J66 – Sur l’Atlantique, le rêve de gens simples

Analyse de Mathieu Morverand, routeur de Rémy et d’Olivier Montiel.

Il est dans la vie d’un être humain des expériences qui transcendent l’existence et qui marquent durablement les consciences. Cette traversée seul(e) au milieu de l’océan constitue sans aucun doute l’une d’entre elles.  Tandis que 7 skippers sur les 18 au départ des côtes sénégalaises en octobre dernier savourent désormais le goût si particulier d’une vie de terrien retrouvée, 11 sont encore en mer et continuent de lutter contre des conditions aux nulles autres pareilles dans toute l’histoire de l’épreuve. Quelle est cette foi si forte qui leur permet de tenir alors que l’on serait mille fois tenté à leur place de déclencher la balise Argos pour mettre un terme à cette galère quotidienne et être rapidement rapatrié sur le continent ? Certains avaient un peu d’expérience de la navigation au large, d’autres pas du tout, mais ceux qui restent sont maintenant tous à égalité, à bord du même bateau, à quelques courants près. Il n’y aucune star parmi la flottille, juste des héros ordinaires qui nous surprennent chaque jour un peu plus par leur étonnante pugnacité, cette aventure atlantique constitue bien le rêve de gens simples mais l’océan leur a malgré tout réservé une configuration digne par sa complexité des plus grands marins.

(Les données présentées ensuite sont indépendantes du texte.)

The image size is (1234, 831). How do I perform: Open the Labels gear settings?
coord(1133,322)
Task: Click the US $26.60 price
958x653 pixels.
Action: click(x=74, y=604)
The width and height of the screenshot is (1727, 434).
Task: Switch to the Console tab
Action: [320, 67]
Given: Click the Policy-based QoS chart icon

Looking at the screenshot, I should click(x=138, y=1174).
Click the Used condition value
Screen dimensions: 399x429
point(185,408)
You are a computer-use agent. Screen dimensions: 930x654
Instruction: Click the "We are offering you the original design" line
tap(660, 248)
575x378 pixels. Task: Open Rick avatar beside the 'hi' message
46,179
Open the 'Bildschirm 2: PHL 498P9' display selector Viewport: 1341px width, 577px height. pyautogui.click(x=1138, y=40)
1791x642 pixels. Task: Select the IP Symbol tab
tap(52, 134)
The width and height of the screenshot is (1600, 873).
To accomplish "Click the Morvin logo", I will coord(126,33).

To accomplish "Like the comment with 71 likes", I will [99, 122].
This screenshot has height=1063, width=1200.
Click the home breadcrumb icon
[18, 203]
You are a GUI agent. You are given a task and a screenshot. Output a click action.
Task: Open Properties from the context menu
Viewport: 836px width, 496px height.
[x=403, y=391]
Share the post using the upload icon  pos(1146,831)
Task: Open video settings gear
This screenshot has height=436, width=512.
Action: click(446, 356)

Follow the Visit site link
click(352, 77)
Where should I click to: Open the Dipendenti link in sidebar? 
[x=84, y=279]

Positions et courant au 23 décembre

Positions et courant au 23 décembre

L’état physique et parfois moral des heureux marins rentrés au port nous laisse deviner comment nous allons retrouver nos amis, les traits probablement tirés dans le même sens, le regard hagard. Il est temps pour eux de poser l’ancre, le moral malmené par les indécises oscillations de la ZIC est à l’image de leur stock de vivres, au plus bas. Quand les grains et la pluie s’acharnent de manière discontinue, quand ramer contre vents et courants ne sert plus à rien, sinon à vous broyer les épaules, tous les moyens sont bons pour compenser cette adversité, certains trouvent le salut dans la lecture, d’autres dans l’écriture.

Les trois nordistes communiquent entre eux et s’échangent toutes les informations dont ils disposent de la part de leurs soutiens à terre. Ils recherchent, en vain pour l’instant, la porte de sortie de cet infernal maelström, sans doute vers le Sud. Leurs collègues y sont passés il y a quelques jours et les vents de Nord-Est leur ont permis de s’en extirper. Mais pour nos amis assommés par un ciel qui menace de leur tomber sur la tête, le retour de ces vents providentiels, synonyme de fin prochaine du bagne, ne semble pas annoncé avant la fin de semaine. Auront-ils progressé d’ici là ? Nul ne peut leur garantir, ce qui rend les vacations difficiles auprès des rameurs pendus à leur téléphone dans l’attente interminable d’une hypothétique bonne nouvelle. Pas évident en effet le rôle de « routeur, ou de « conseiller » – peu importe la sémantique – ni même celui des proches qui redoutent finalement le moment des vacations tant la crainte de ne savoir trouver les mots justes ou de ne pas disposer de l’information convoitée est prégnante à l’autre bout du satellite. Le maniement des mots peut être en la circonstance une démarche dangereuse.

A la différente du premier peloton, la roulette océanique a été cette fois plus heureuse aux partisans de l’option Sud. Avec une distance magnifique de 87 milles parcourus lors des dernières 24 h dans une veine visiblement très généreuse, Catherine est en passe d’honorer par la réussite de son aventure toute sa communauté de corsaires malouins. On l’attend de pied ferme sous les îles du Salut après-demain. Elle sera suivie de près par Olivier B. dont les soutes débordent visiblement de superbes images de ses nombreuses rencontres au large, et par Philippe qui optimise au mieux ses réglages pour filer le plus droit possible vers la ligne.

Dans leur sillage, Didier navigue enfin dans ce courant sud-équatorial qu’il a tant recherché et dont la quête a motivé chacun de ses coups de rame depuis le départ. Malgré des moments pénibles,, il a fini par y arriver et à faire mentir tous ceux qui auront pu douter de son audacieuse stratégie. Certes, il aura mis un peu plus temps que prévu mais il y est parvenu et a ouvert ainsi une nouvelle voie inédite.

3 réflexions sur « J66 – Sur l’Atlantique, le rêve de gens simples »

  1. est ce que les gens simples ne sont pas rares! ceux la sont bluffants!!! vous admirer me parait trop facile à dire, alors que cette aventure reste la plus belle pour vous! joyeux noel à vous tous!

  2. En ce soir de NOEL trés différent de ce que nous pouvons imaginer,
    nous t’envoyons une affectueuse pensée et nous te souhaitons une belle nuit étoilé.
    La terre et proche, Ton fan club t’attend!